Here’s a technique that is well worth mastering, because geometric series come up over and over again in anything to do with multipliers, investments and also in intermediate macro. Typically you are faced with a problem which has some sort of series in it like this: S=1+x+ x^2 +x^3 +x^4 +.....x^n You have to find the sum of the series.

There’s an easy technique which sorts this out. You just multiply both sides by 1-x. Here’s why it works:
S(1-x)=[1+x+ x^2 +x^3 +x^4 +.....x^n]-[x+ x^2 +x^3 +x^4 +.....x^{n+1}]

Look at what happens now to the right hand side of the equation, pretty much everything cancels out, and you are just left with S(1-x)=1-x^{n+1} so S=\frac{1-x^{n+1}}{(1-x)}. You can multiply top and bottom of the right hand side by -1 to express it in a form which might be a bit more convenient to use for calculations: S=\frac{x^{n+1}-1}{(x-1)}

If x>1 then the series will ‘explode’ (just keep getting bigger), if -1<x<1 then the series will converge around a value.

Here's an example.
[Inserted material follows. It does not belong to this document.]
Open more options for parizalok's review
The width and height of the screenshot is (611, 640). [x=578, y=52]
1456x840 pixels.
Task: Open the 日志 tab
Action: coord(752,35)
If you have a fixed rate mortgage for £100000, with a constant interest rate of 5% compounded annually, over a 25 year term, what would be the monthly repayment (if it is the same every month?)

You can do this by working out what you will owe at the end of each year and seeing if you can spot the pattern.

At the end of the first year, you owe 100000(1.05)-12x. Your original debt of 100000 has increased in value by 5% but you have made 12 monthly payments of value x.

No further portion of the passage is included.